(Click-target data)
####################

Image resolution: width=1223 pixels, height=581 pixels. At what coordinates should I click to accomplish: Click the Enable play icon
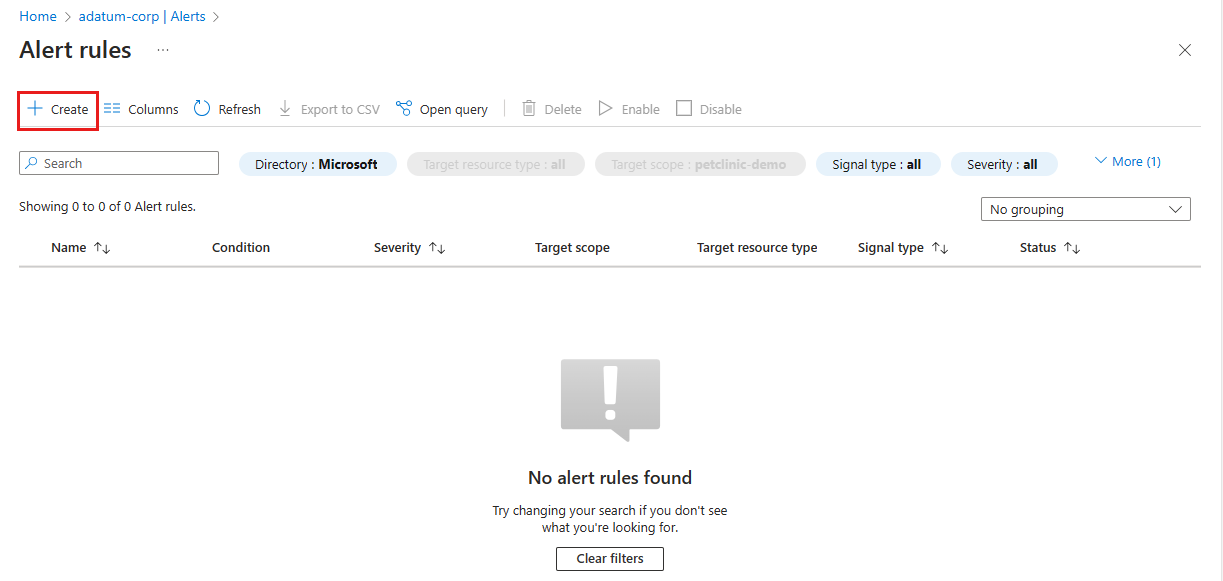pos(605,109)
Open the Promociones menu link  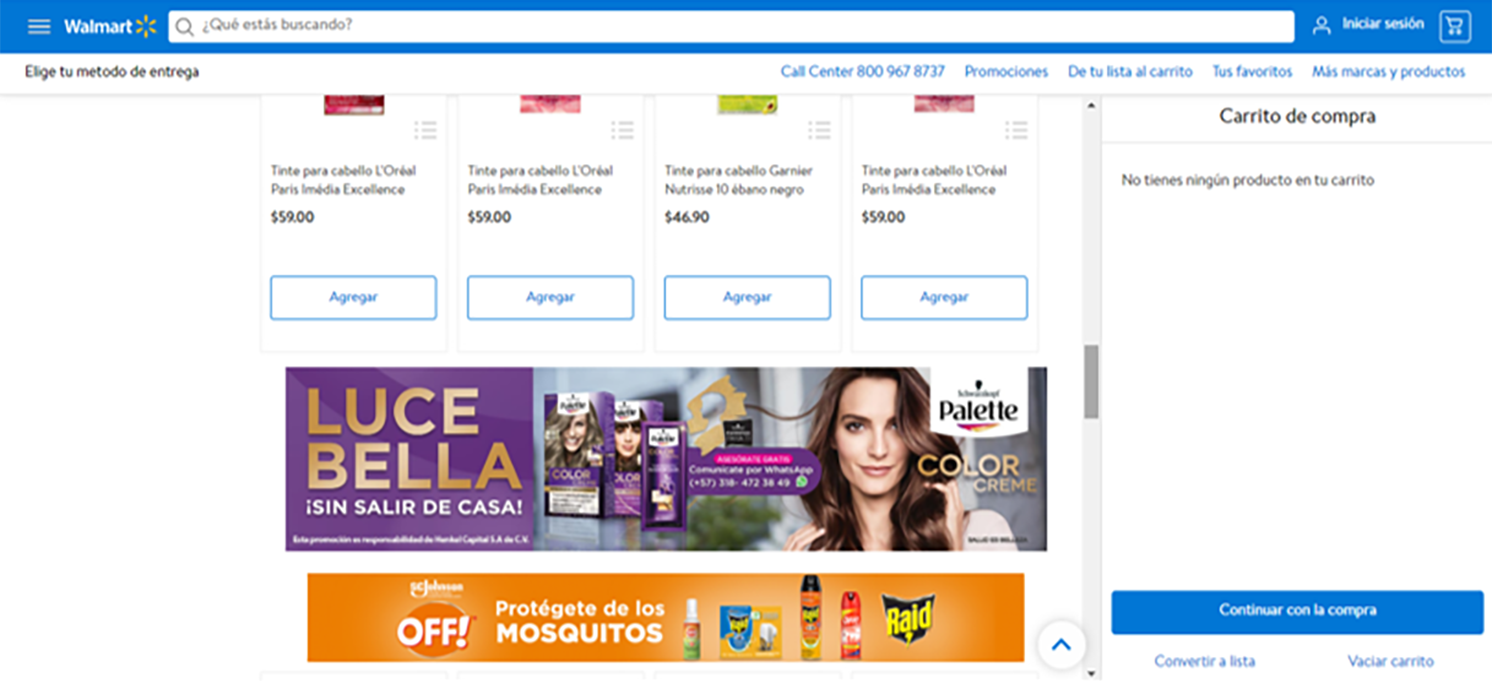[x=1006, y=72]
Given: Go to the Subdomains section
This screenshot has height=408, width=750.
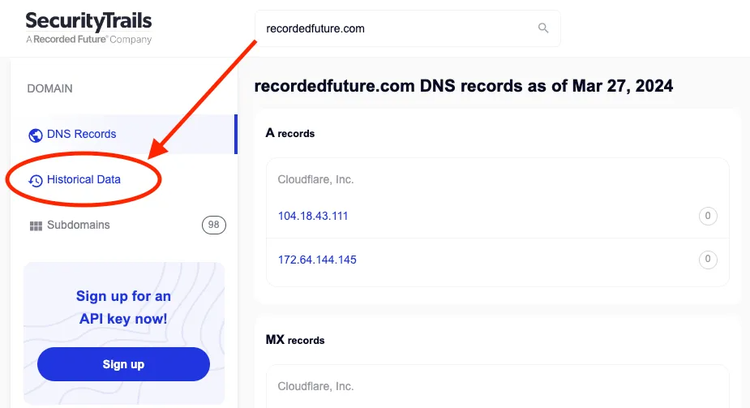Looking at the screenshot, I should pyautogui.click(x=78, y=225).
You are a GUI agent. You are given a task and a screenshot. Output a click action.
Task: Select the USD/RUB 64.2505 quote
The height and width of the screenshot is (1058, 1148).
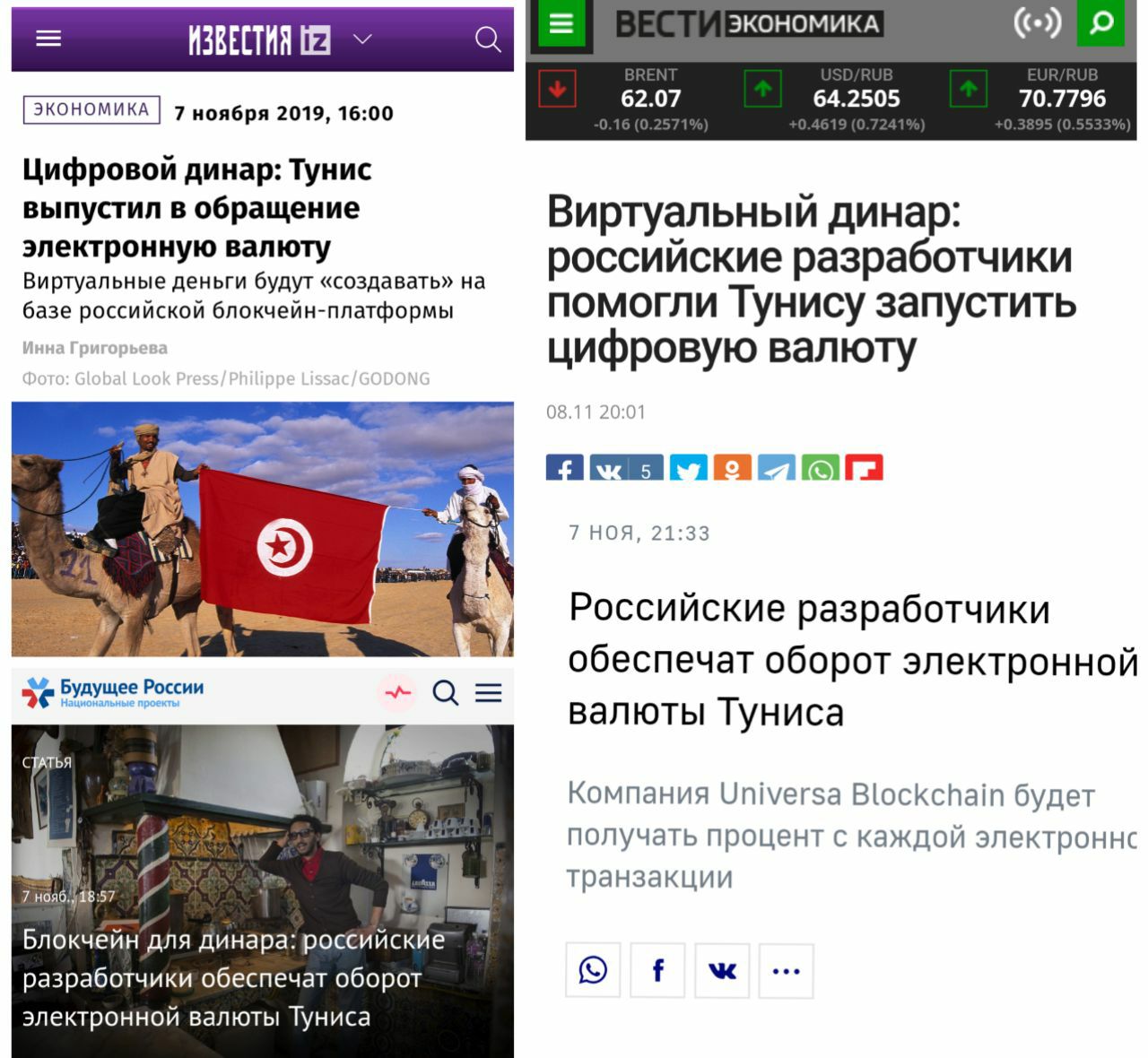(857, 99)
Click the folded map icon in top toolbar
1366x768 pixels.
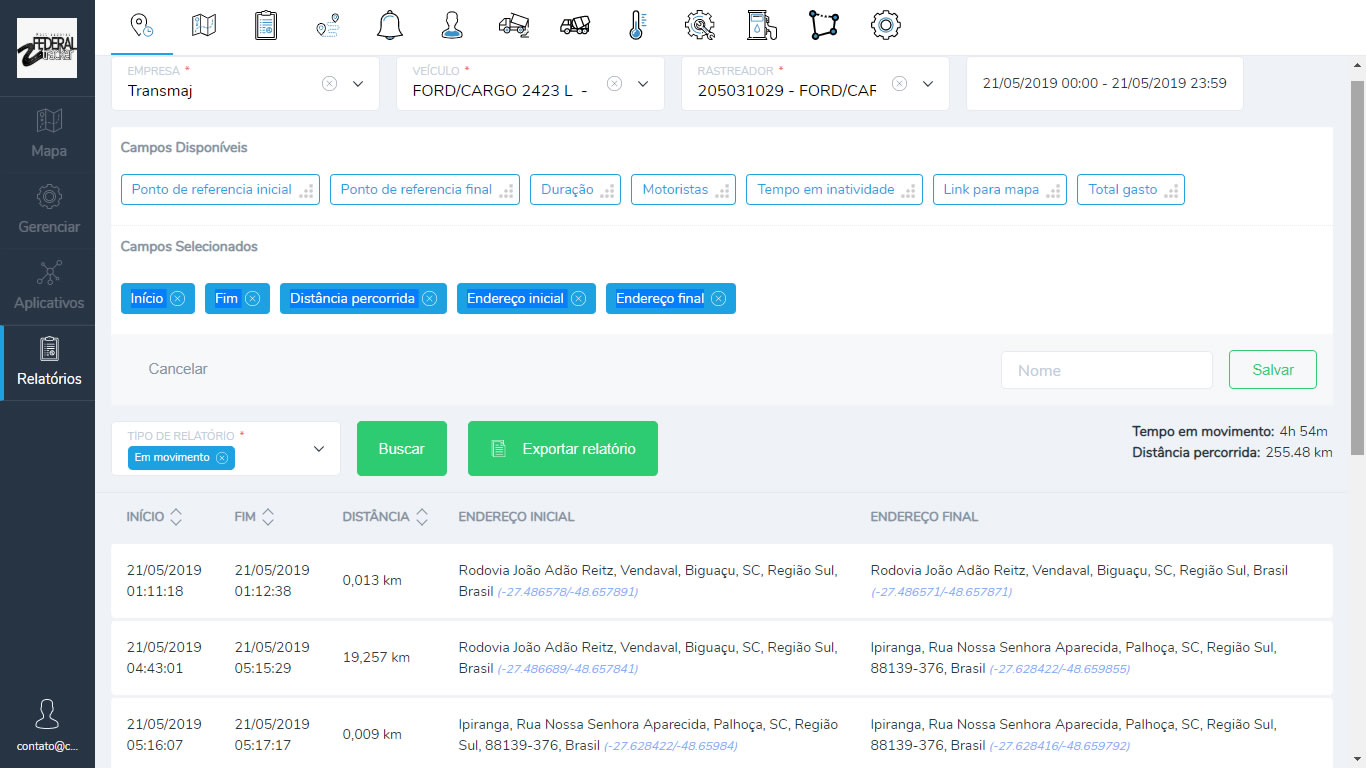[x=204, y=25]
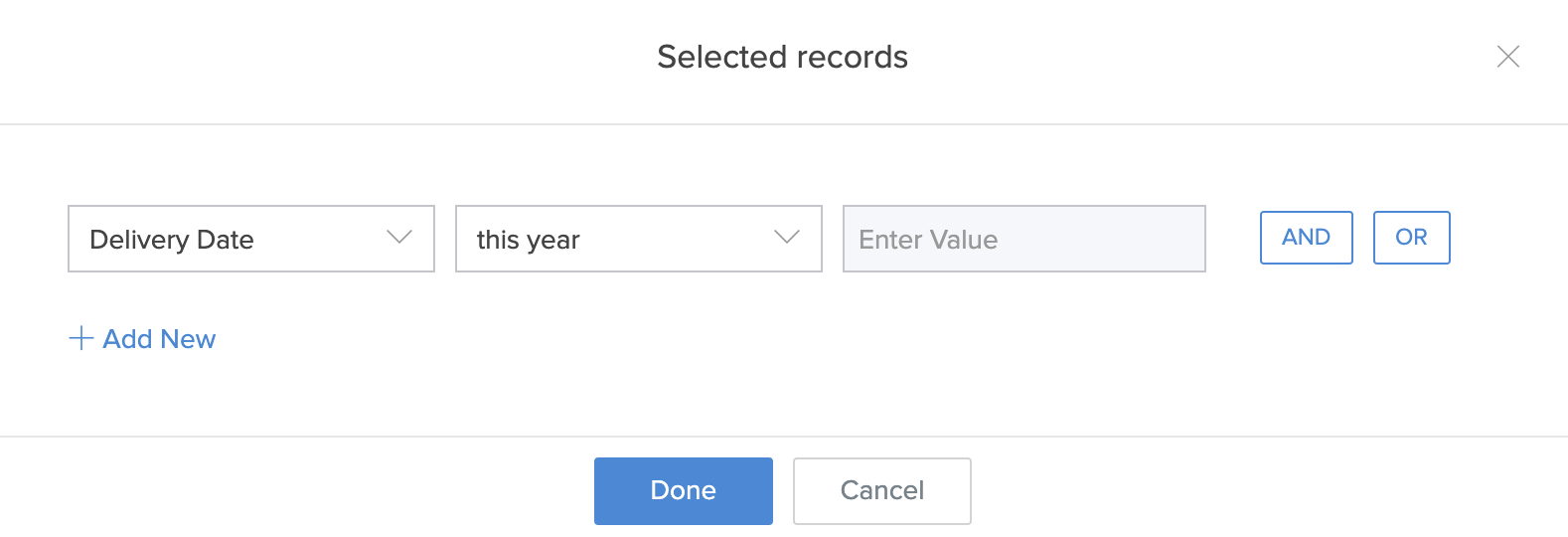Click the Enter Value placeholder text

tap(928, 240)
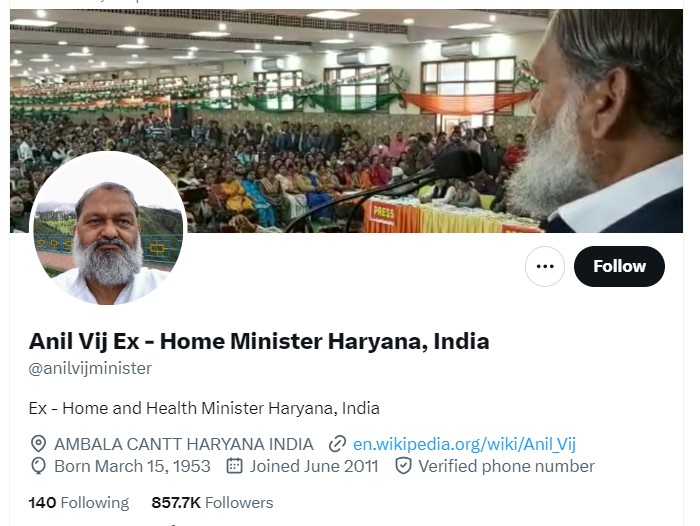The width and height of the screenshot is (700, 526).
Task: Click the @anilvijminister handle
Action: click(x=90, y=368)
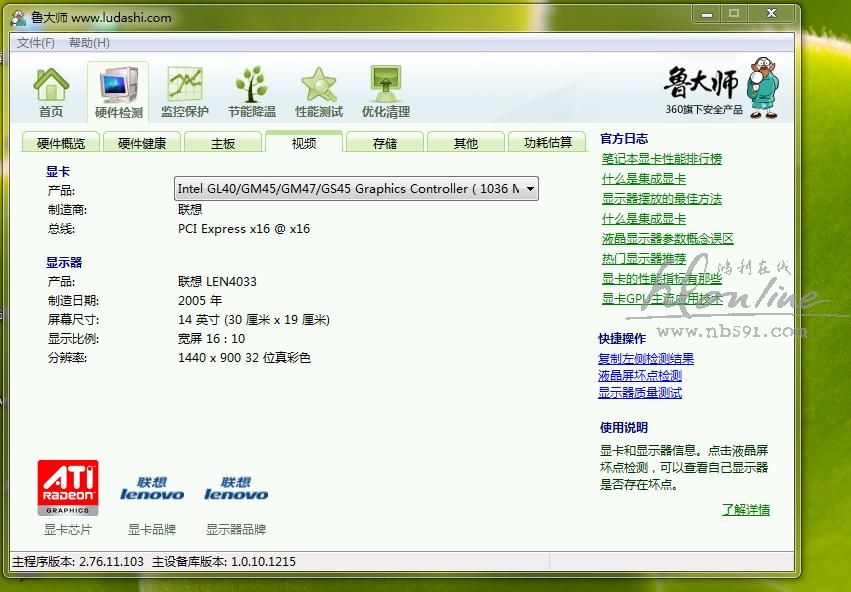Open the 节能降温 energy saving icon
Viewport: 851px width, 592px height.
coord(252,92)
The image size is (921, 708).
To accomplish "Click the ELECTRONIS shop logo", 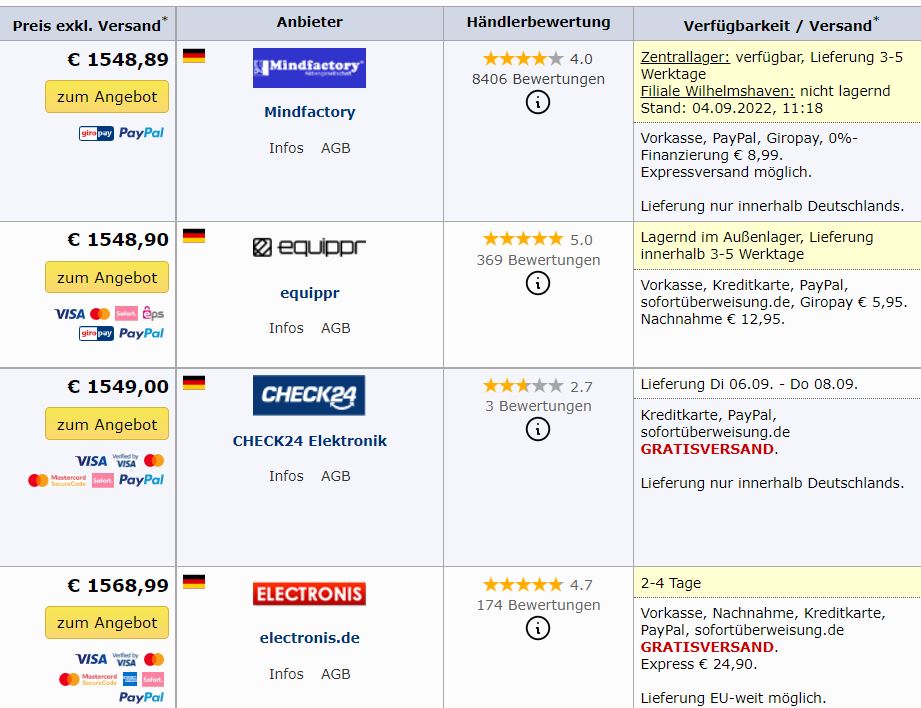I will click(309, 594).
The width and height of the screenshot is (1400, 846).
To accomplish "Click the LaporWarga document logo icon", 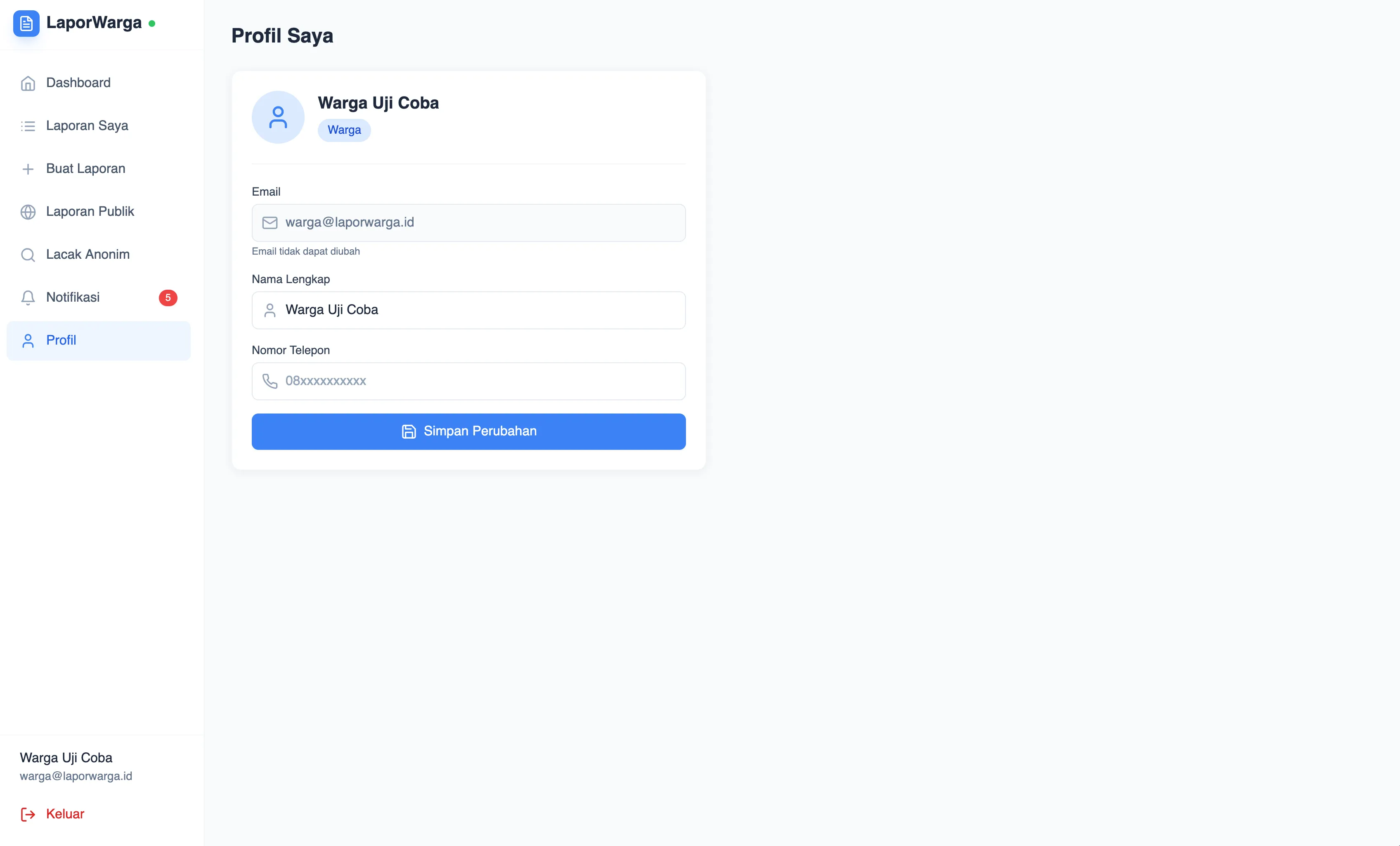I will pyautogui.click(x=26, y=23).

####################

- Task directions: Output the lines of the records from the one containing "Click the folded map icon in top toolbar" to the one containing "Action: click(x=90, y=368)", both included, reproducing them exactly and leaving out the pictures.

- Finished task:
Click the folded map icon in top toolbar
1366x768 pixels.
[x=204, y=25]
Click the Enter Value placeholder text

tap(928, 240)
The width and height of the screenshot is (700, 526).
Task: Click the @anilvijminister handle
Action: click(x=90, y=368)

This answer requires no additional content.